***** Data for review

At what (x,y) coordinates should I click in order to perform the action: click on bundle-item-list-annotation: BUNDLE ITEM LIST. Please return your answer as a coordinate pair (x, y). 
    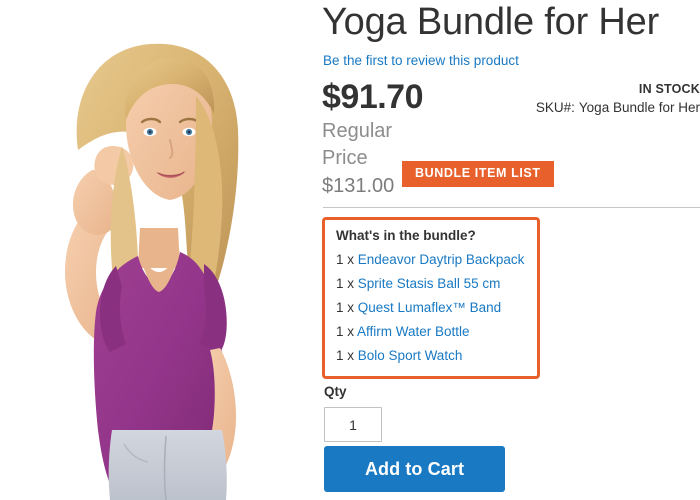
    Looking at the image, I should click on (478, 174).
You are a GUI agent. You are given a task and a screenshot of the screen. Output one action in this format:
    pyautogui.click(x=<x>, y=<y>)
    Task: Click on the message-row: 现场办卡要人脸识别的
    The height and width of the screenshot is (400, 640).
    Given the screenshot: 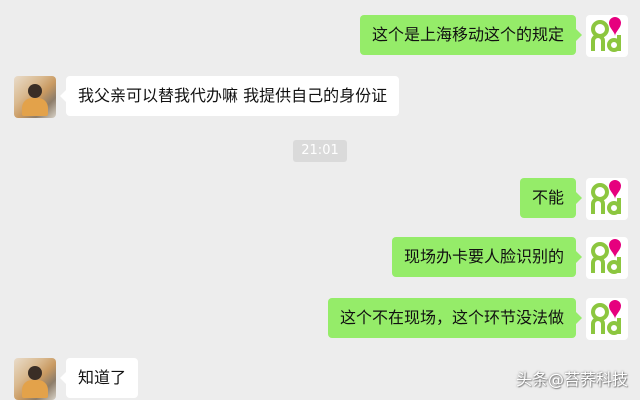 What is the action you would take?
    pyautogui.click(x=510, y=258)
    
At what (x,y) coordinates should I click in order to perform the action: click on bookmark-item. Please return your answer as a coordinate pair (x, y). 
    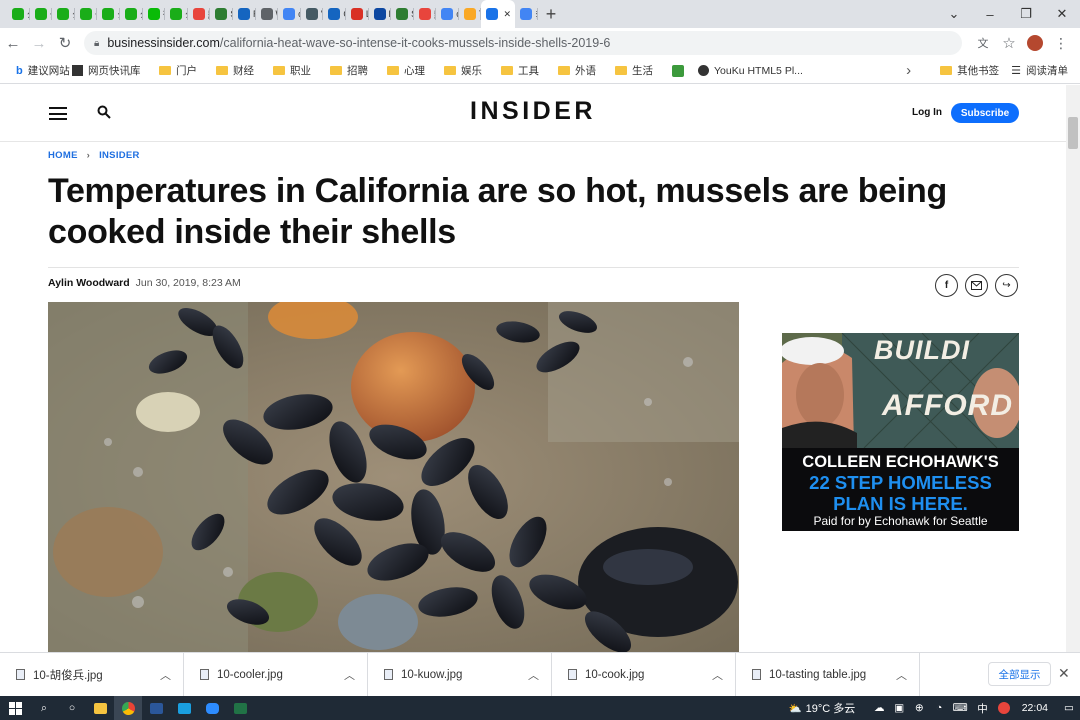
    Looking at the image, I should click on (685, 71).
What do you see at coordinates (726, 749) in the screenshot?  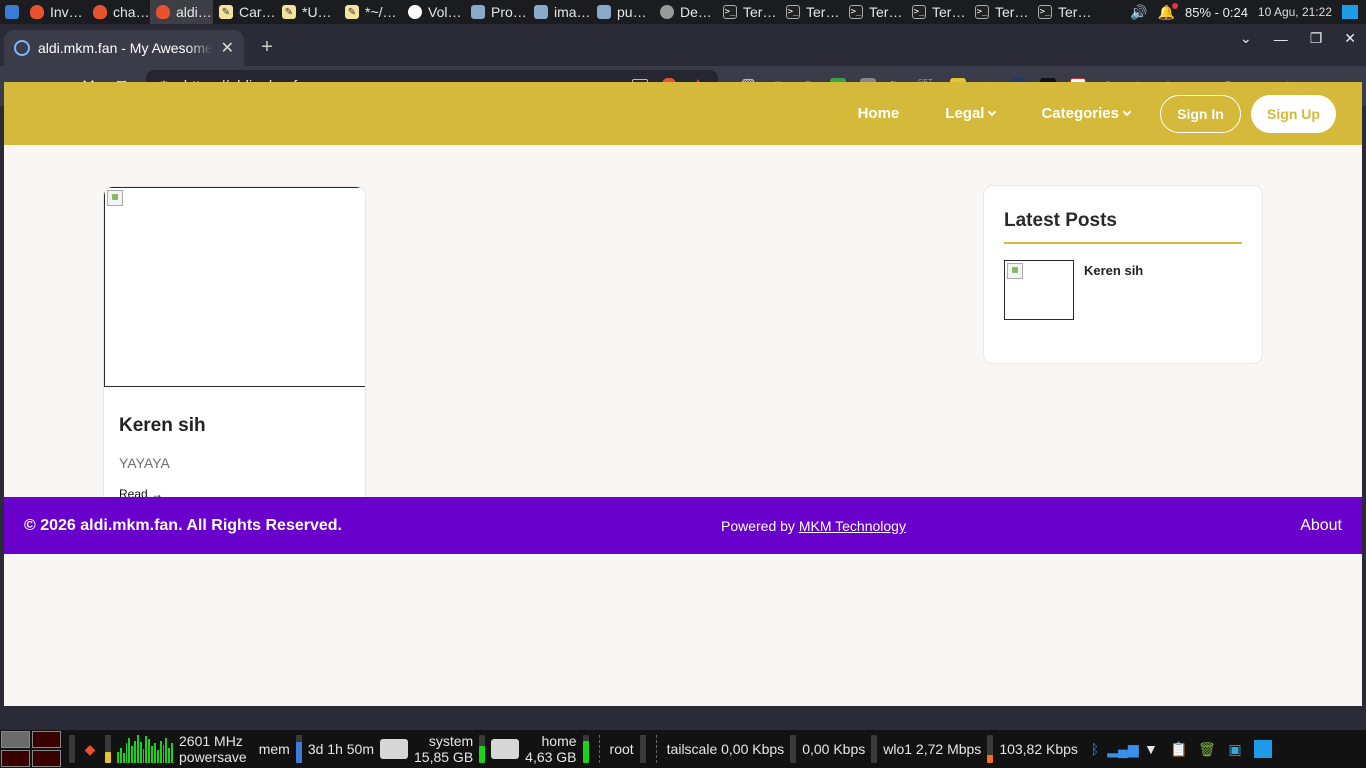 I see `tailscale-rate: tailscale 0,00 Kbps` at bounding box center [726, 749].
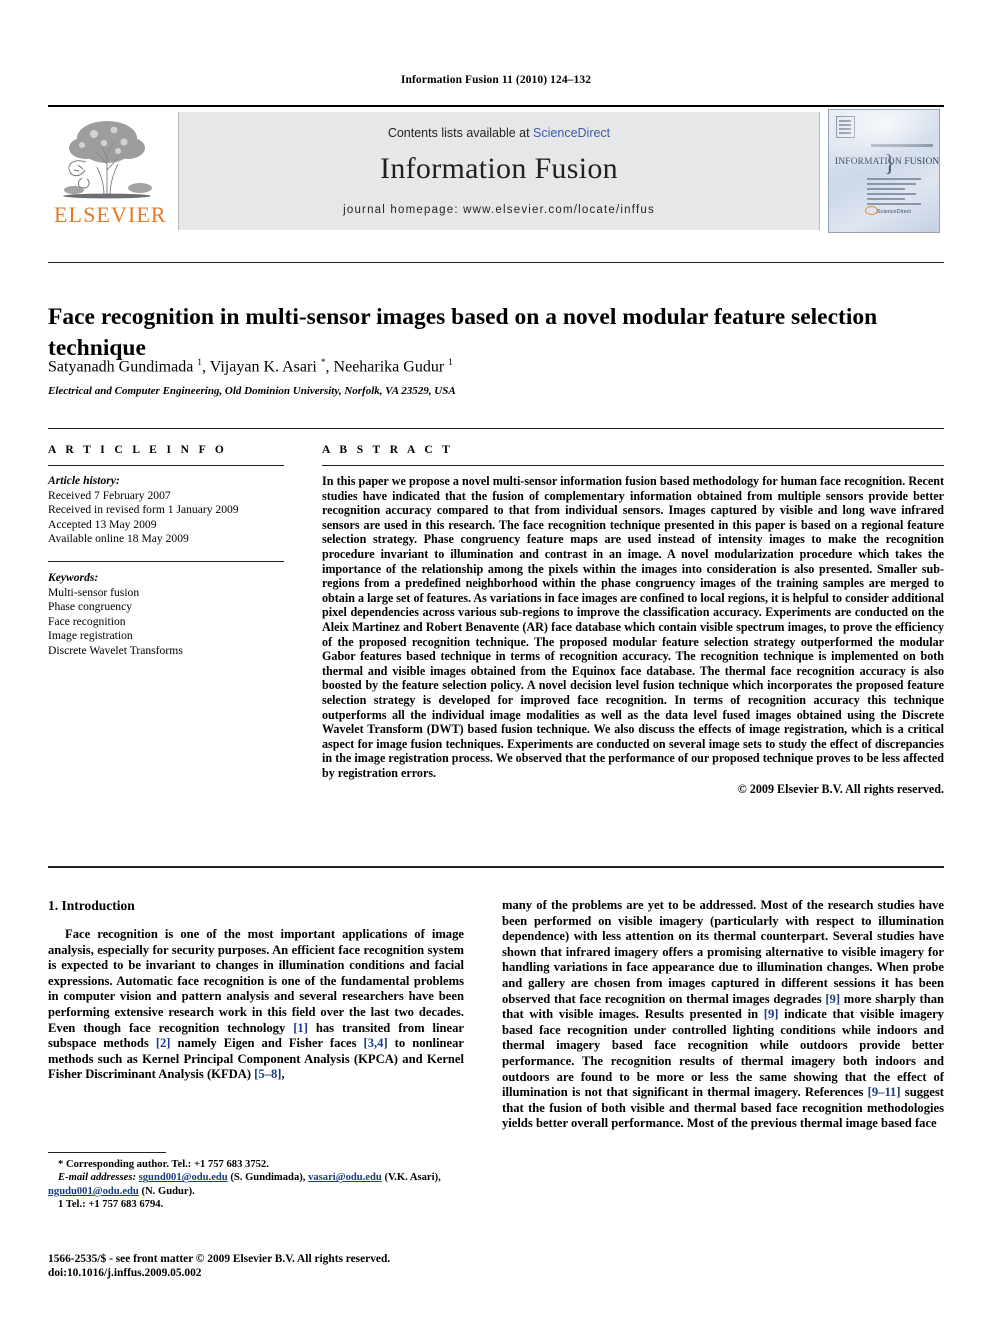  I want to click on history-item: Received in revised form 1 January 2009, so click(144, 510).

**********
***** Data for review

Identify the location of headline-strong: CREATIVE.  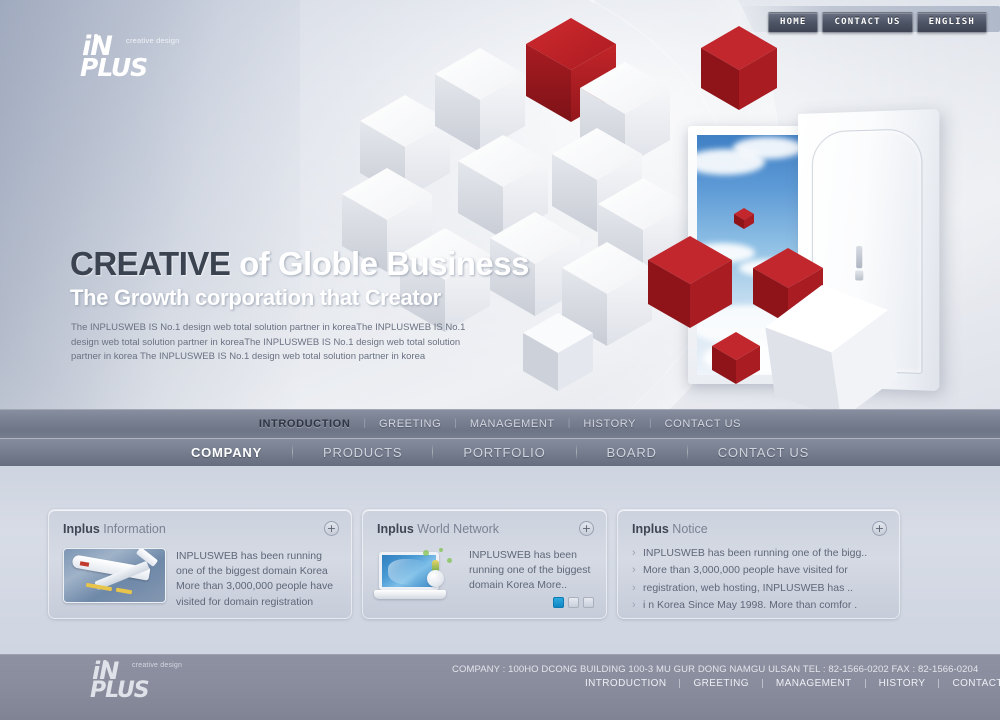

**********
***** Data for review

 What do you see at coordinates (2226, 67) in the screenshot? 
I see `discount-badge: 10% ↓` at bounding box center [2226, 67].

**********

**The task**
Print the lines starting at the one that contains "What do you see at coordinates (2226, 67)" and ending at the one that contains "center [2226, 67].", with both of those lines included.

**Task result**
 What do you see at coordinates (2226, 67) in the screenshot? 
I see `discount-badge: 10% ↓` at bounding box center [2226, 67].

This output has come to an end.